Having climbed the standing start to Sunset Arete (V9)—sometimes five times in a row—Lisa nevertheless fell from the final crux each time she attempted the sit start, Nutsa (V12). This was an addictive obsession, but sadly, her time abroad was limited as always. Here she delivers a goodbye kiss. But we'll be back!
A bumpy half-hour drive took us to the tiny town of Clanwilliam—a couple of strips of paved road surrounded by rooibos (an herbal tea only grown in the Cederberg region of South Africa) and adjacent reservoir, and connected to Cape Town by a smooth highway. There, a few old colonial buildings added a pinch of character to the more typical dusty concrete boxes along the short main street. We’d make regular visits to the grocery store and the stone-built Oliphantshuis restaurant for delicious grilled steaks, gourmet pizza, beer and wine.
The Rhino (V7), one of the most astonishing boulder problems at Rocklands, distracted us from putting up lines of our own. This preposterous cantilever of rock calls for an extraordinary sequence of moves beginning at the back with squeezes on slopers before moving around the far side to good incuts and a punch for finishing jugs.
From a parking spot at the top of the pass on the main road to Clanwilliam, a half-hour hike along a jeep track took us to the so-called Roadside Area and Rocklands’ greatest concentration of developed bouldering. Andy Raether, one of America’s foremost sport climbers, displayed a deft hand at cooking fried eggs and potato with avocado, and a simply shocking ability for consuming the same. Raether was also a driving force in the search for new problems, dispatching both the line shown in this picture with its v5/6 mantel to start and the one on the prow to its left—two stellar new highballs, previously overlooked on the typical immaculate, well-featured stone.
At least 20,000 years before potatoes arrived, the San people, also known a little derisorily as Bushmen, lived a Stone Age existence throughout southern Africa. They never settled down to farm as those who moved into the area, whether blacks or whites, were later to do. Perhaps since the earliest times, and at least for the last few thousand years they produced hundreds of mesmerizing tableaux of art on cave walls. With more images per square mile than anywhere else in the world, discovering them is one of the special pleasures of exploring the Cederberg region. The paintings are believed to have often been associated with religious or shamanic ceremonies in attempts to gain supernatural power over animals or to bring rain. The precise age of the art is unclear, and although some images may be as recent as the late nineteenth century. Similar art in Namibia to the north has been dated to 27,000 years old.
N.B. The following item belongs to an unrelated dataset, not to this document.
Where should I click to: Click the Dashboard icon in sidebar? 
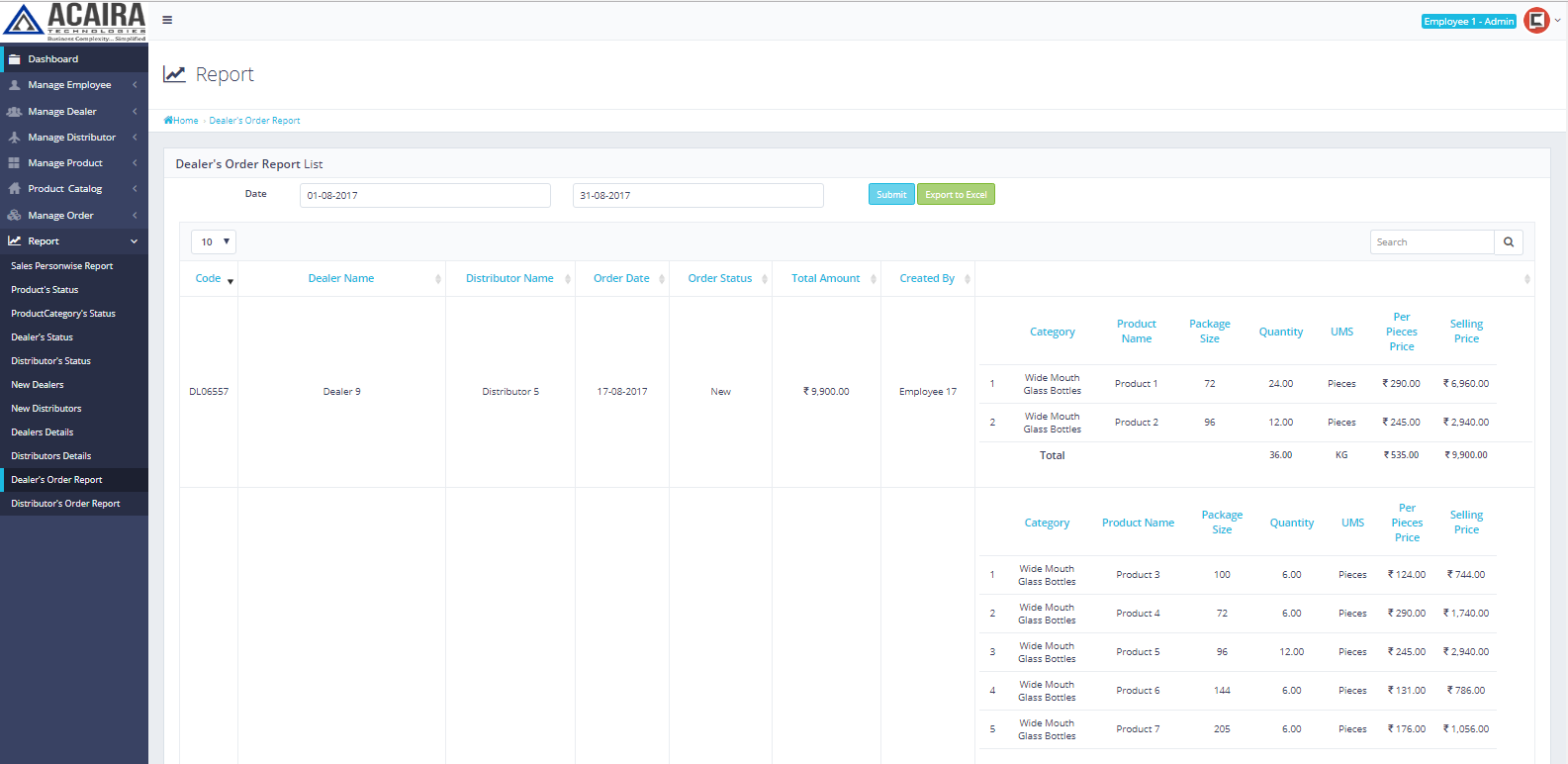[x=14, y=59]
On our last day at Rocklands the weather turned cold and repeated showers dampened hopes of sending that one last line. Lisa (the purple dot of her down jacket is visible in the lower right corner of this image), was still hoping to find that symbolic pot of gold at the end of the rainbow. Visiting French climbers also persevered as the low northern sun shone out above a tide of rolling clouds that receded briefly before welling up in the west and southern sky.
Slab climbing was one aspect of the Rocklands inventory that seemed under-developed and the opportunities were alluring, abundant and varied. Here, Andy Raether makes a repeat of a sweeping gold-streaked wave The Quagga (V2), first climbed a few hours before. Led in by some easy long moves on positive footholds, Raether soon reached the upper crux where the edges vanished, forcing a confident approach high up on the grip-tape-like surface.
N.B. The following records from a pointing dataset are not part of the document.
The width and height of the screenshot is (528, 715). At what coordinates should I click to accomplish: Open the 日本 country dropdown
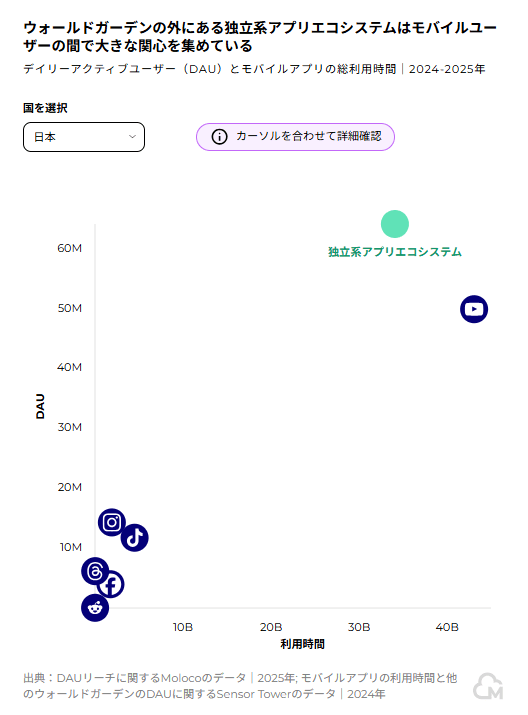84,137
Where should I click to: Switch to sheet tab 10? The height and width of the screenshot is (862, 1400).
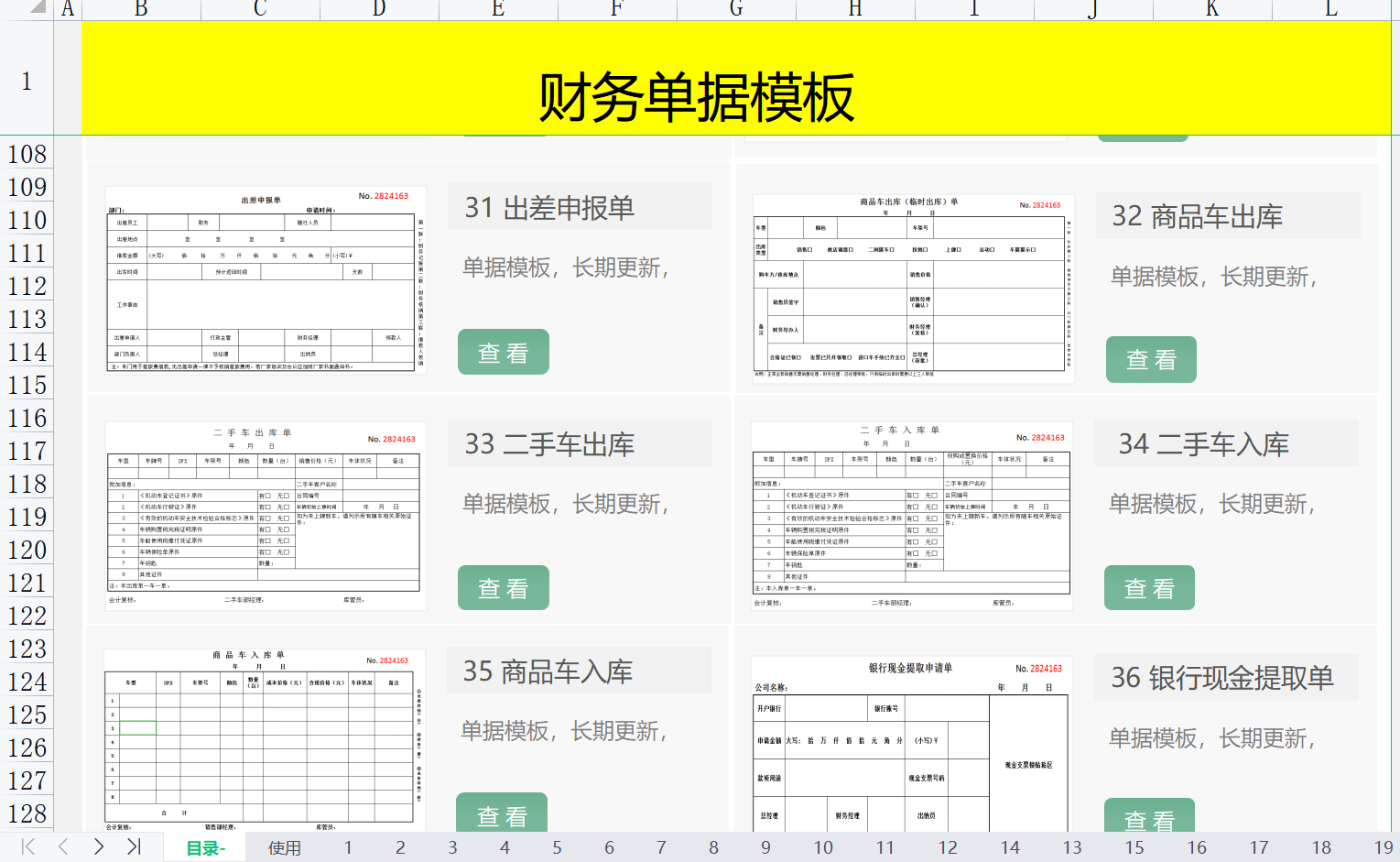(823, 847)
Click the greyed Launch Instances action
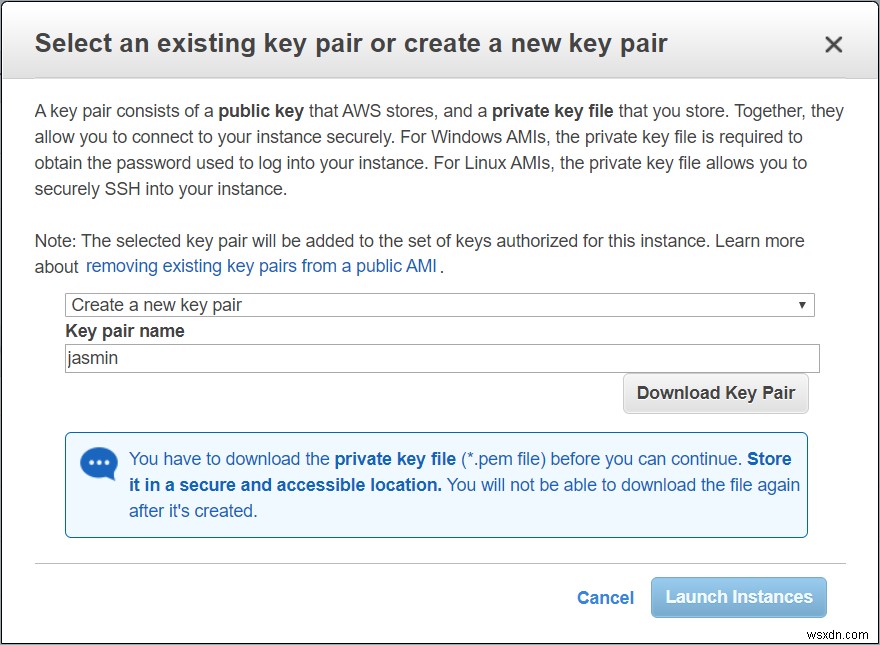 [x=738, y=597]
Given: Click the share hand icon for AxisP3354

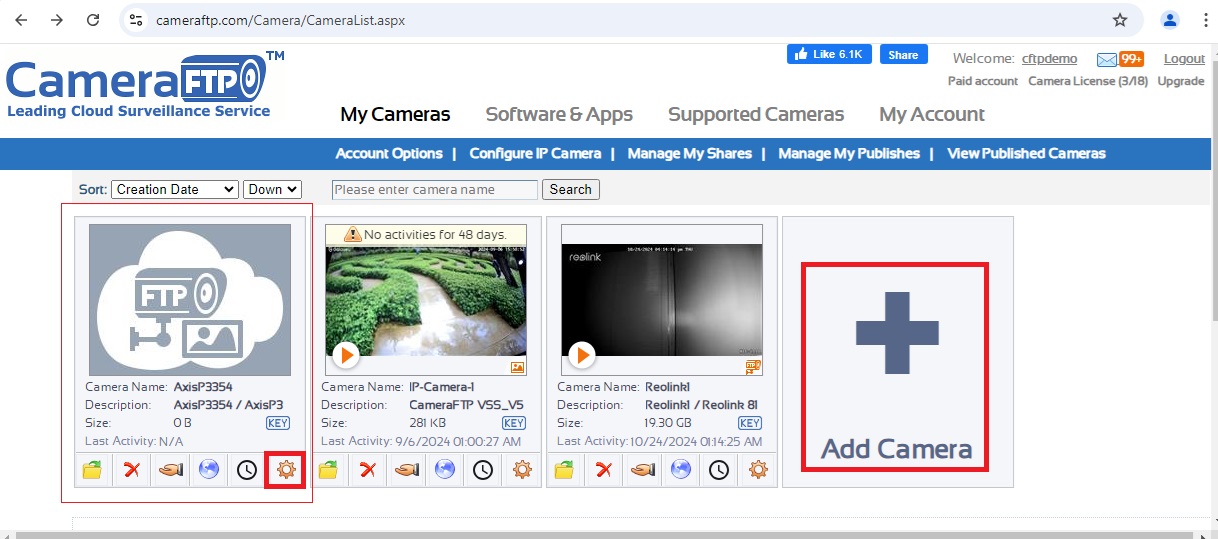Looking at the screenshot, I should point(170,469).
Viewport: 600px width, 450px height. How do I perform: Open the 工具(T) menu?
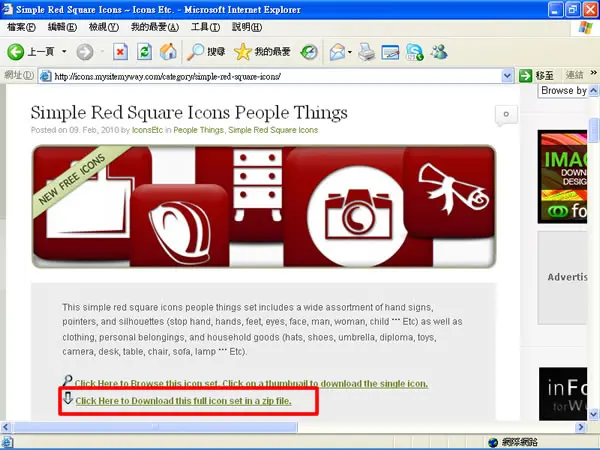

A quarter-mile of immaculate golden cliff untouched by climbers, came to a turning point at this hanging arete, providing an easy steal for the Sassie House. Because the first ascensionist used a leap to gain the break at the start, we referred to the line as Jump Start (V4/5). No cleaning was necessary on this, nor most other first ascents in the area. Bouldering simply doesn’t get any better.
The beauty of the Rocklands area owes almost as much to the variety of flowering plants as to the rocky landscape. During spring the proteas of the area explode with ruby, pink, or purple blooms, while dense swathes of African daisies coat the lower elevations creating a tourist attraction of their own. Here, Lisa climbs a V2 in the Roadside Area.
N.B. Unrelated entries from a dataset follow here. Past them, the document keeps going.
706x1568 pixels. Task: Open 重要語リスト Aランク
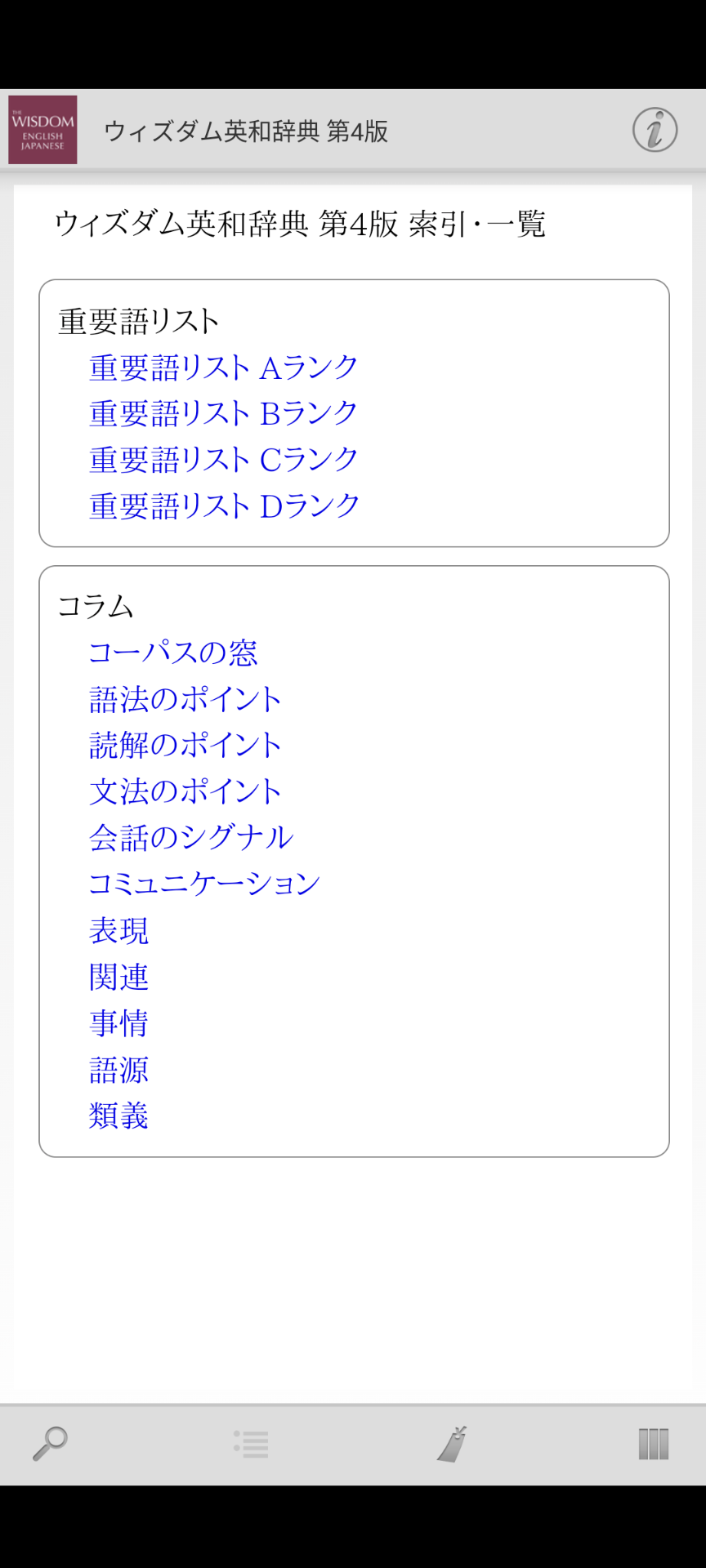tap(223, 368)
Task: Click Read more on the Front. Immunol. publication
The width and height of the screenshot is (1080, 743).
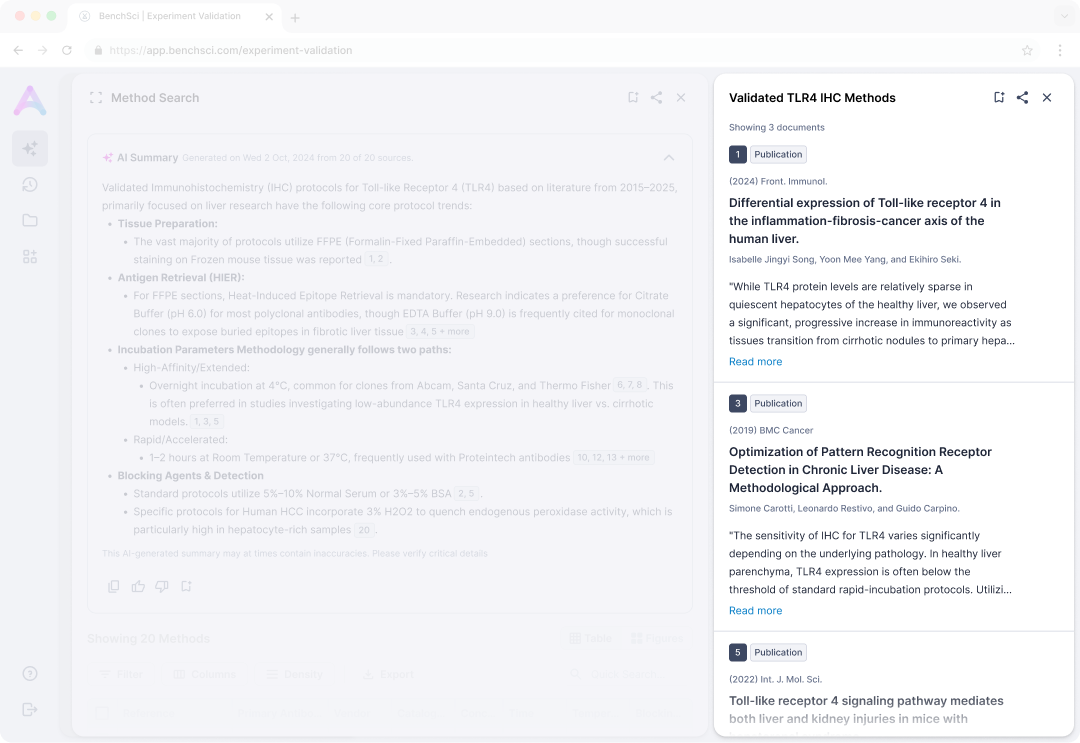Action: click(755, 361)
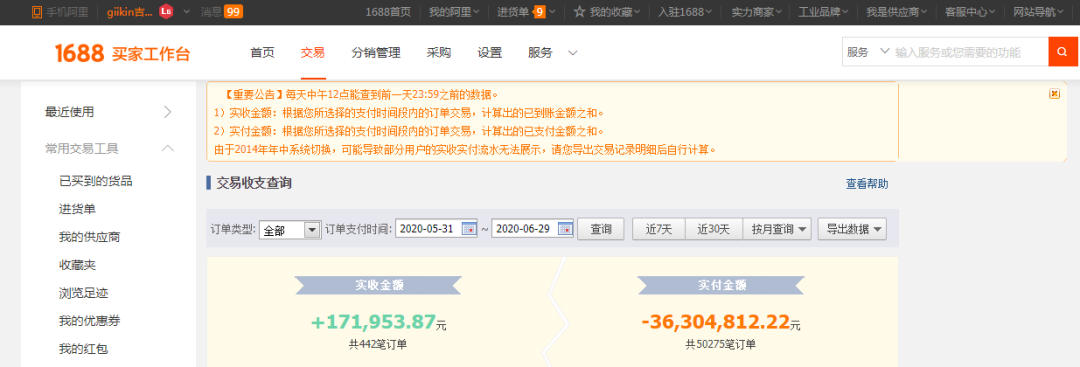Open messages with the 99 badge
The height and width of the screenshot is (367, 1080).
coord(221,12)
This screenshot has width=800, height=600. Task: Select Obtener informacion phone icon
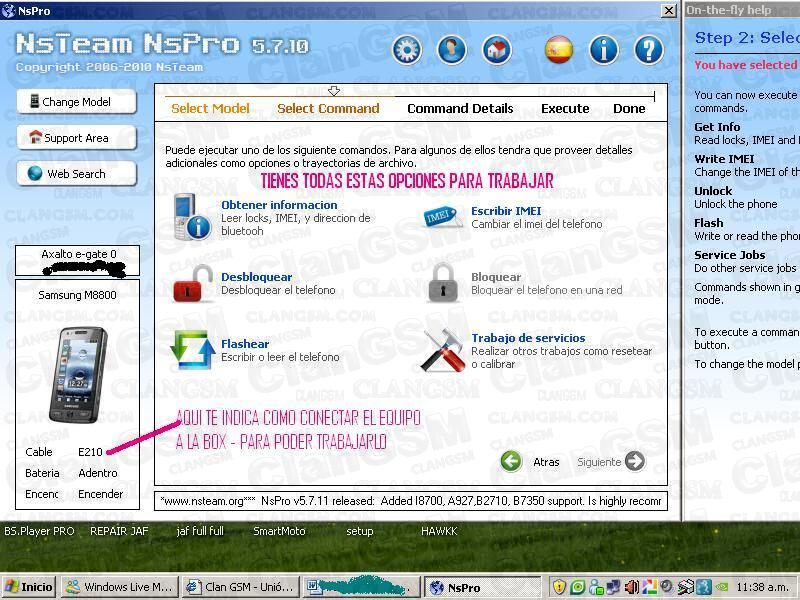pos(193,219)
Things to do in South Africa: Walk up to a prominent feature like this at an area no climber has ever explored, and make a ground-up first ascent. Chuck Fryberger’s initial attempt on this 25-foot line left him with a strained ankle from a long fall. But Fryberger—with a pedigree of highball repeats and first ascents across the States—is not shy of tackling giant lines, and two weeks later, ankle recovered, he returned and flew through the moves, which included a heart-in-mouth slap for a sloper below the top.